Reproduce the entries verbatim; no pictures.

══ Given records ══

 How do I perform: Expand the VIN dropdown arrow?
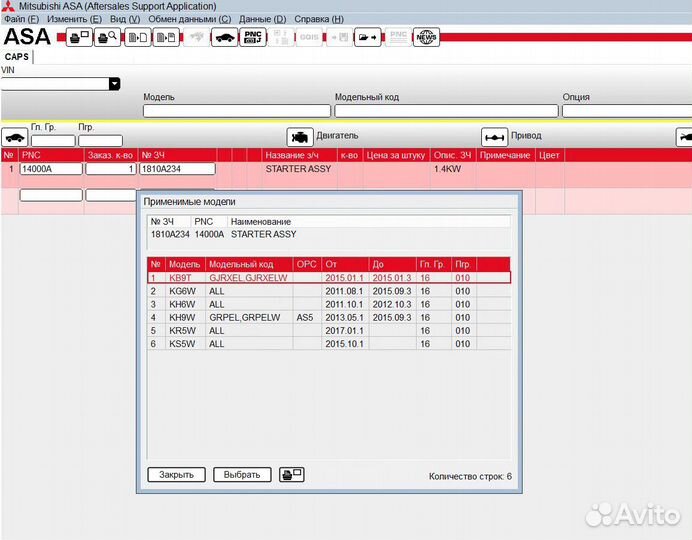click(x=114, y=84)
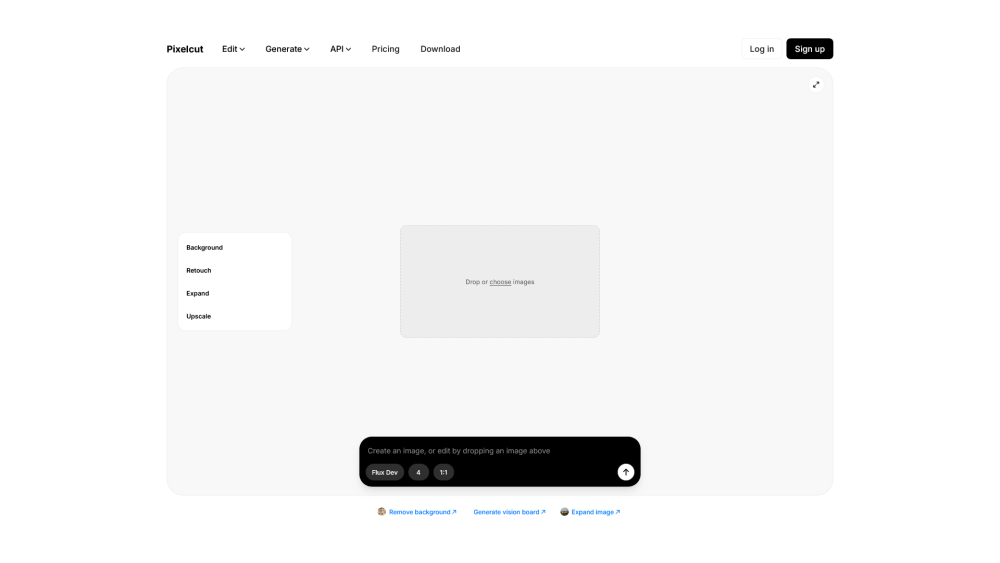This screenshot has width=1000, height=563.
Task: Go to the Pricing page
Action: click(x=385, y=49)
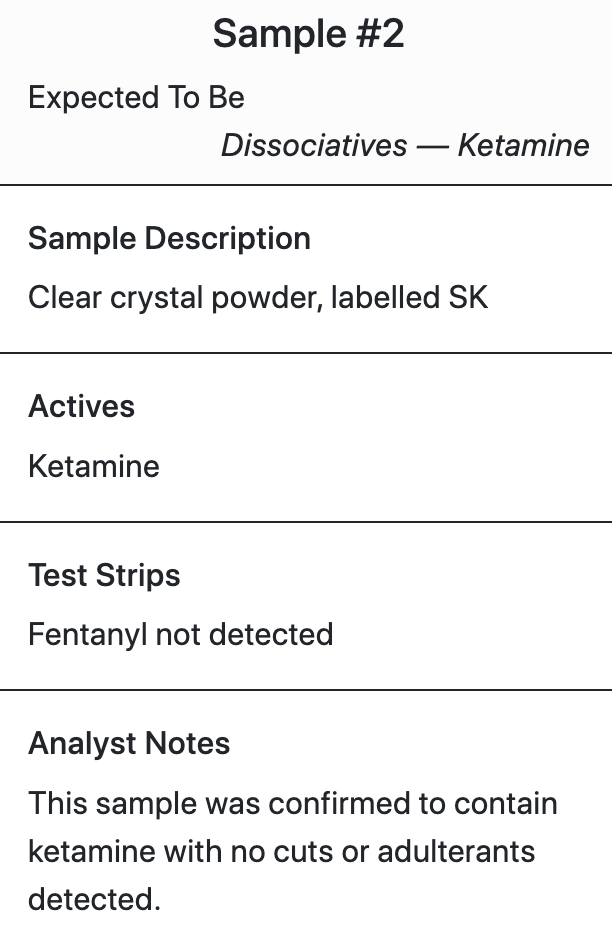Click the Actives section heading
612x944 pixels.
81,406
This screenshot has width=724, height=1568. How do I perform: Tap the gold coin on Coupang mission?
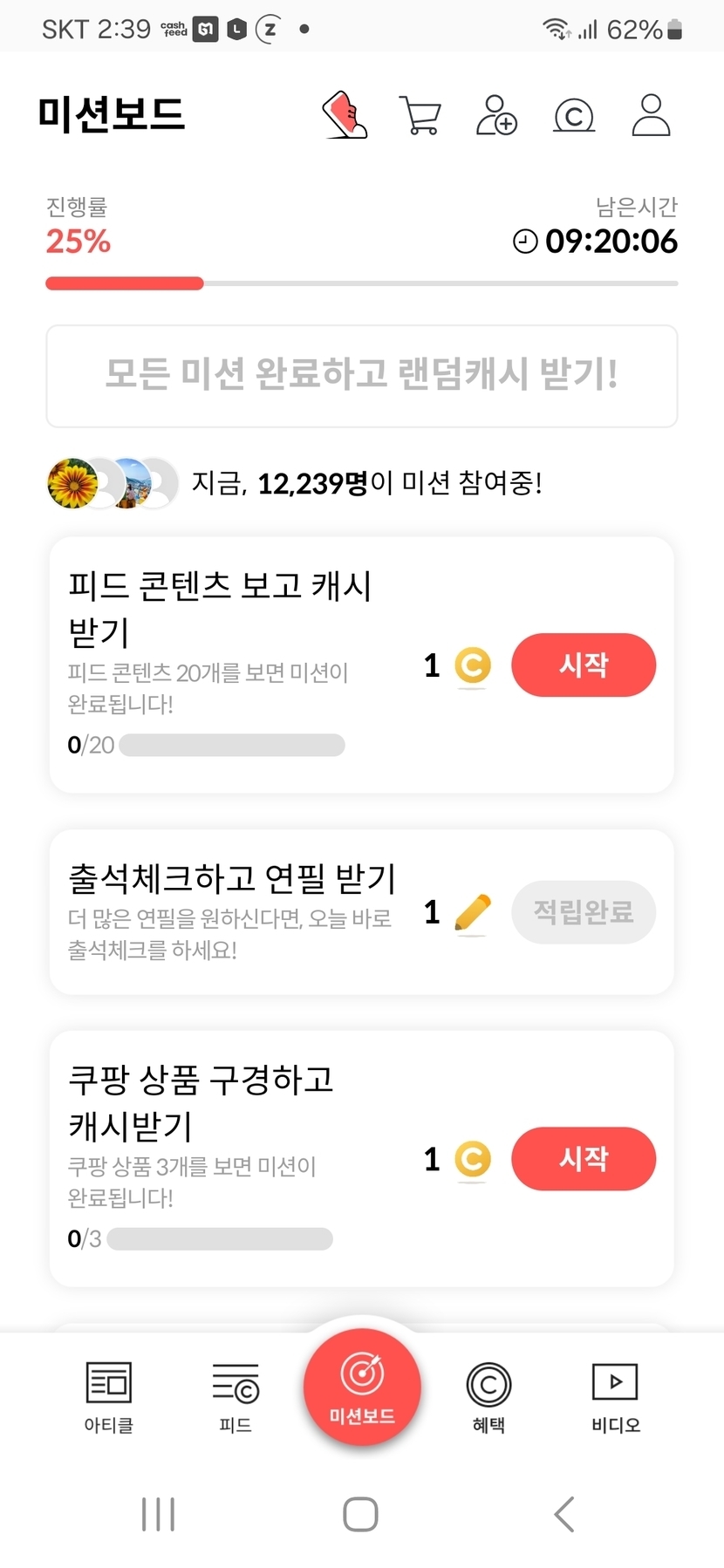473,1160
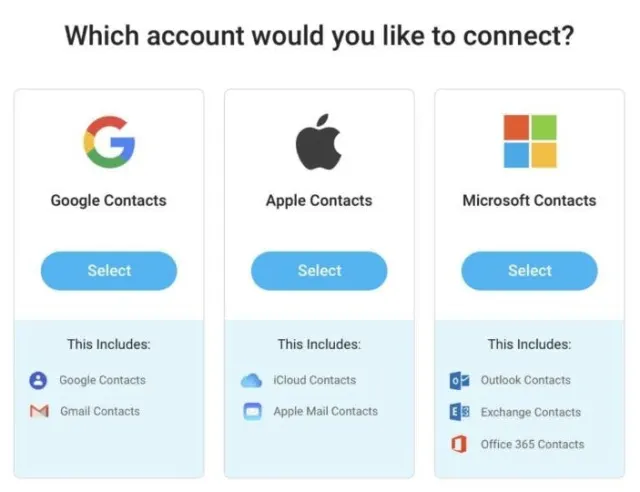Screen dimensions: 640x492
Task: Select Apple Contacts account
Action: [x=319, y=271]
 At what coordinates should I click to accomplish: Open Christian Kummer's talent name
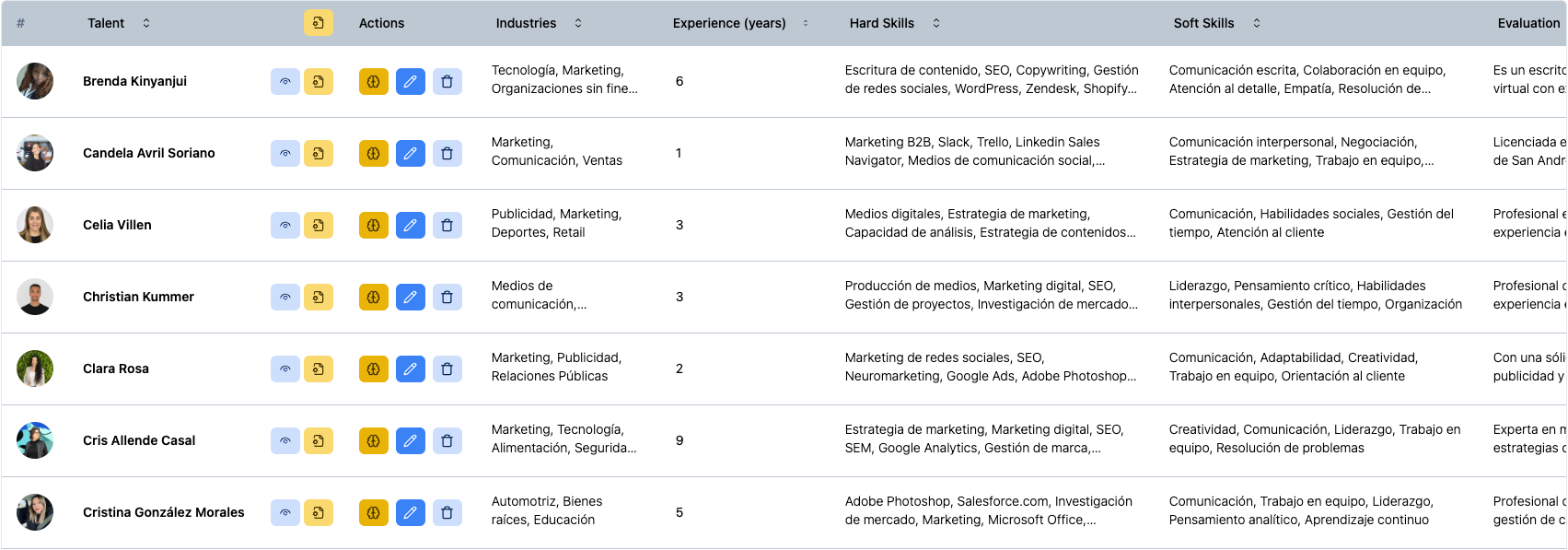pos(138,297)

═══

**Problem solution**
 How do I perform: Expand the VIN dropdown arrow?
click(x=114, y=84)
This screenshot has width=1000, height=563.
Task: Go to the Pricing page
Action: click(x=385, y=49)
Click the Actives section heading
612x944 pixels.
81,406
This screenshot has width=724, height=1568. How do I perform: Tap the gold coin on Coupang mission?
473,1160
Screen dimensions: 640x492
Task: Select Apple Contacts account
Action: [x=319, y=271]
 At what coordinates should I click to accomplish: Open Christian Kummer's talent name
pos(138,297)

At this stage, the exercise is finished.